Monday, January 17, 2011

Blue oyster cultch revisited

Someone stumbled on this old post yesterday, and kindly commented. 
As we celebrate Dr. King's birthday today, it seemed like a good one to repeat....

Organizations love mottoes and mission statements and other sorts of committee-speak that expend lots of time and energy that might actually be used for, say, teaching.

Committees drink lots of coffee, committees fill appointment calendars, committees eventually compromise on some pablum. I never expect committees to spew anything resembling wisdom.

I teach at Bloomfield High. I live in Bloomfield. I grow vegetables in Bloomfield. I scan its skies through the urban glow to see miracles above me. We don't have a ton of money, but we have stoops and more than a few stay at home parents. Many of our children here will work in the family business whatever that may be--painting, masonry, landscaping, plumbing.

While the glorified among us search for bodies to fill the elite skilled positions in life, towns like Bloomfield continue to provide a sturdy class of citizens ready to roll up their sleeves, lend a hand, make a community work. We've got real bakeries, real pizza, real craftsmen (and craftswomen) and real stoops.

The motto for our school district reflects committee-speak:

Educating the Leaders of Tomorrow

Few folks buy it. While Bloomfield has produced a few leaders, even our town's namesake, General Joseph Bloomfield, did not actually live here.

Still, we're not a town of followers either. Connie Francis lived here, Tony Soprano died here, and Sarah Vaughn is buried here. We're Norman Rockwellville with an edge. It's a great place to rear edgy children.

The town supports its schools.

Let me say that again. Bloomfield, a decent but not particularly wealthy town, supports its schools. We pay taxes. We go to the school plays, the games, the art shows. Most of our local taxes go to support our schools, and most adults in town do not have kids in school.

We are not unique that way.

Our high school, however, has its own motto. I'm not sure it's the official town creed, but it's how we live.

So, Mr. Arne Duncan, let me toss my high school's motto your way, a motto painted boldly on a wall next to our arts atrium on the second floor, a wall painted by students on a weekend.

In three words it captures our town, and I think most of the nation not warped by the Wall Street madness that infects so much of our public life today.

Learn to live!

It's right up there, big as day. It's not "Learn to work!" or "Learn to follow!" or "Learn to do Algebra 2! or "Learn to kick India's ass!"

Learn to live.

Next week is the HSPA testing. This week the state (again) changed its mind on the curriculum. I can't really blame them--they're trying to train students for corporate jobs that don't yet exist.

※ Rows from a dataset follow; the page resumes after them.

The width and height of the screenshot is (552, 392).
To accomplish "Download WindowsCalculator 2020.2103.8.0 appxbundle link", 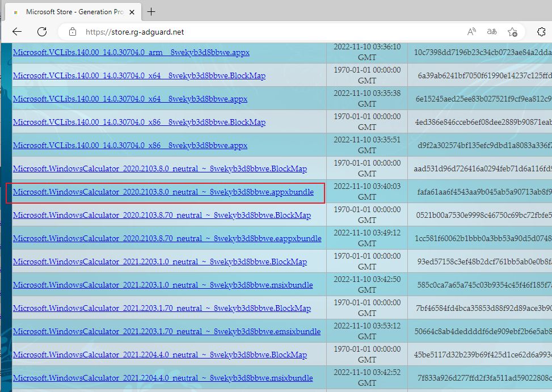I will 163,192.
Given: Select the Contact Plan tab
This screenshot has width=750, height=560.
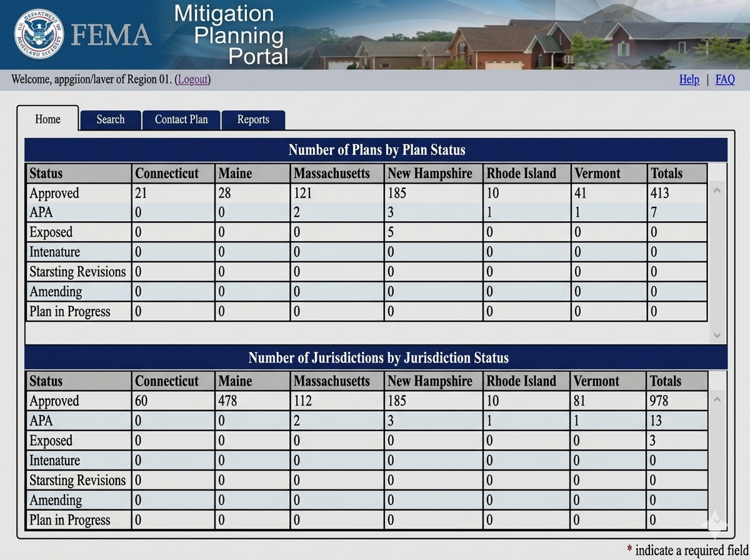Looking at the screenshot, I should click(181, 119).
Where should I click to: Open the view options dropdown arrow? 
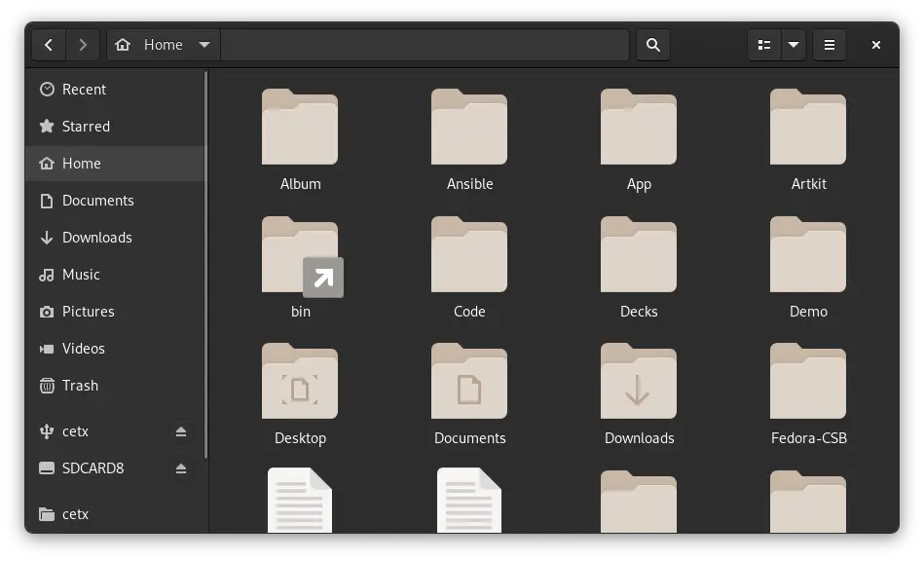click(x=794, y=44)
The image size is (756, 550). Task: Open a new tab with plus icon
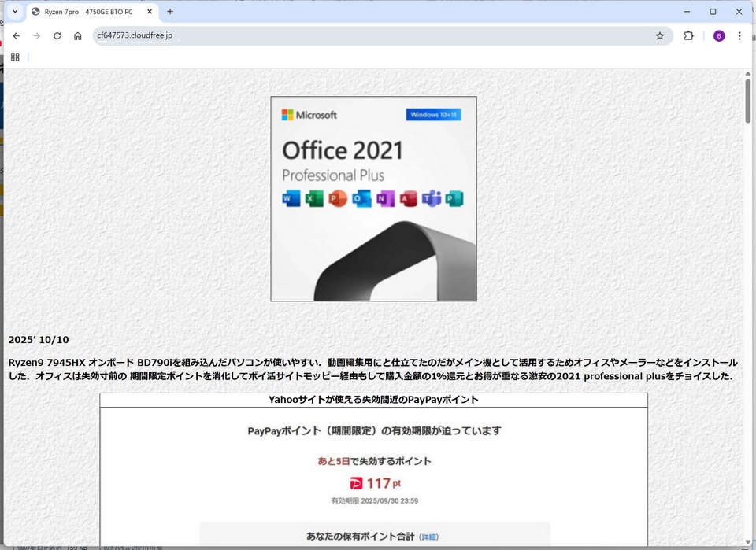tap(170, 12)
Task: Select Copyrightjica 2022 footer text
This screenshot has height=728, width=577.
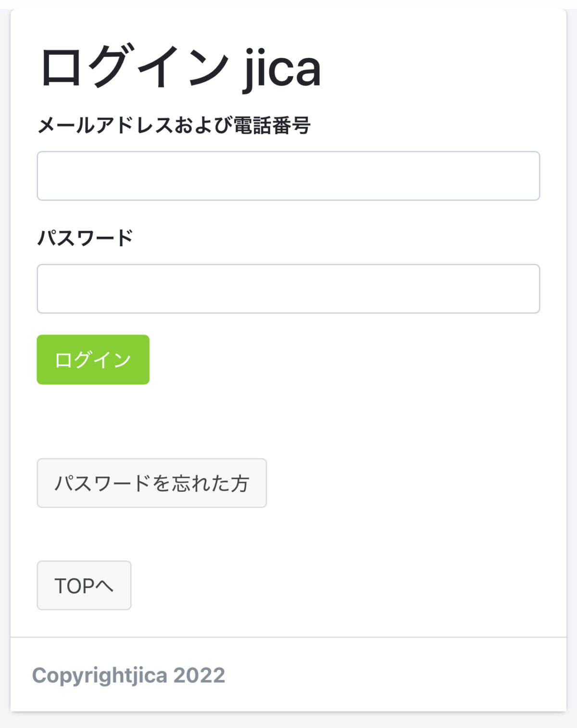Action: 131,675
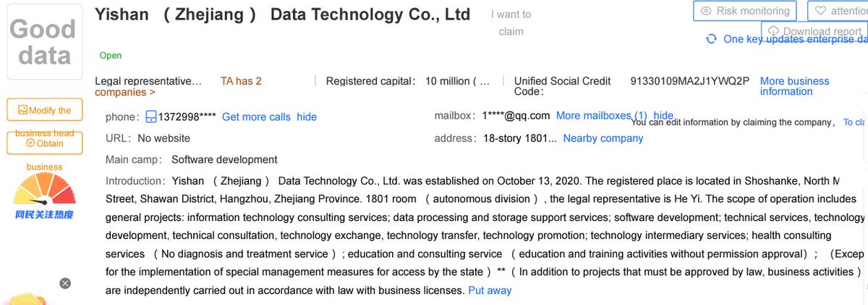Open Nearby company link
This screenshot has height=305, width=868.
[x=603, y=138]
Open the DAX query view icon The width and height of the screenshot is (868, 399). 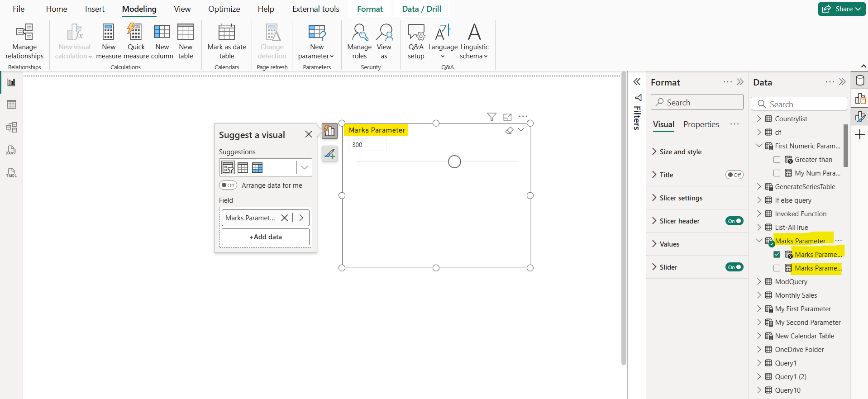coord(11,150)
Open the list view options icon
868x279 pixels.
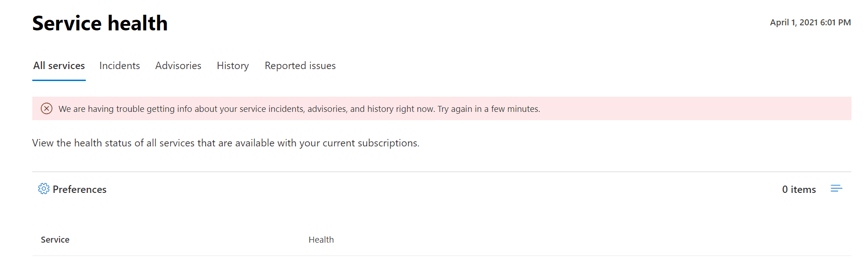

When I left school today, a few dozen students were going through our musical's dress rehearsal. A dozen more young women played basketball in front of a hundred or so locals watching our kids in our gymnasium, paid for by us.

A dozen more kids were selling pretzels and candy for the Key Club, money ultimately donated to several local causes involving local people.

Here's a list of companies and foundations not giving us money:

Gates Foundation.
Walton Foundation.
Bruhn-Morris Family Foundation.
Capital One
City First Bank
Comcast Cable
Donatelli & Klein
Graham Fund
Hattie M. Strong Foundation
Marpat Foundation
National Geographic
National Home Library Foundation
Payless ShoeSource Foundation
Radio One
The Sallie Mae Fund
Susan W. Agger Family Fund of The Community Foundation for the National Capital Region
Target Stores
The Washington Post Educational Foundation

Learn to live.


If I wasn't under the NCLB gun to get my kids through the HSPA, here's a lesson I might teach my lambs--the history of oystering in the United States.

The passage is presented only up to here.